The goal was always to replicate the golf played in the UK, the problem was that in most cases the land wasn't naturally suited for it.
They did the best they could with what was available, including the amount of money clubs were willing to spend on construction. Many of the best courses from the early days (Myopia, Garden City, Pinehurst, Shinnecock, Onwentisa, Oakmont, etc.) didn't start out as masterpieces, but evolved after years of constant tinkering, lengthening and working with the turf.
In response to Josh's point above about location, in most cases the architect did not chose the land. Early courses were built in accessible areas, whether close to where the members were going to live, or where they vacationed, often on land already owned by a member or that could be leased cheaply as it wasn't needed for other purposes.
I give those early guys a ton of credit. They were building courses on all types of land, with rudimentary tools and without the natural benefits provided by links. Its easy to make a cake when you have flour, sugar and eggs. Its a lot harder when any of those ingredients are missing.

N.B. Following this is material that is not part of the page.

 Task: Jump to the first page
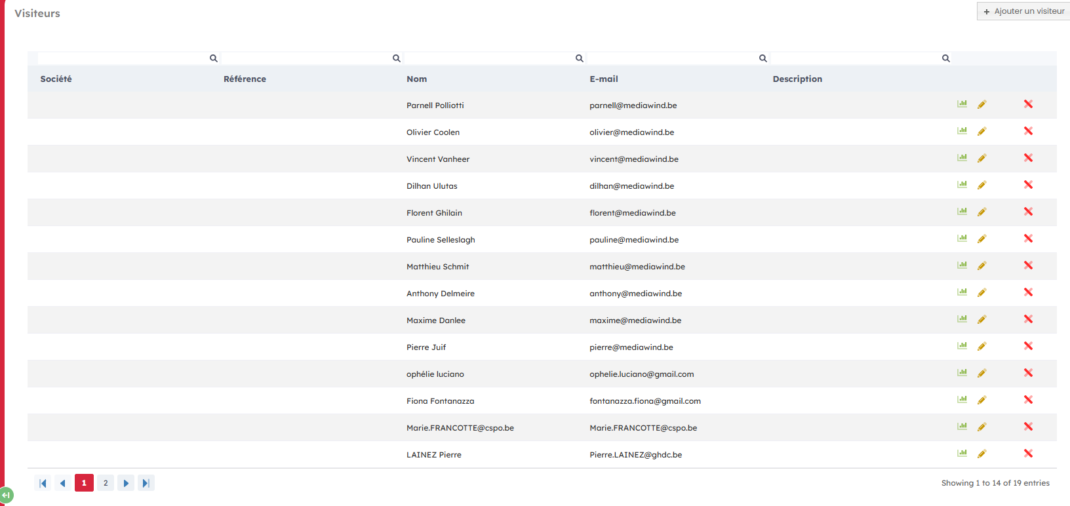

When the Golden Age came about, courses were being built just about everywhere you could get to with an automobile. And the architects of those courses were most definitely trying to build "ideal" golf courses. To do so they were filling in swamps, carving courses out of forests, blowing up and dragging away glacial debris and working with non-native grasses to produce courses that played like the ones they studied as their inspirations.
It seems like the easiest comparison is to take course X in the US and try to measure it up against any of the seaside links in the UK. The better comparison would be to try to compare the American courses with the great inland courses of the UK, those that were built starting in the 1890's and later.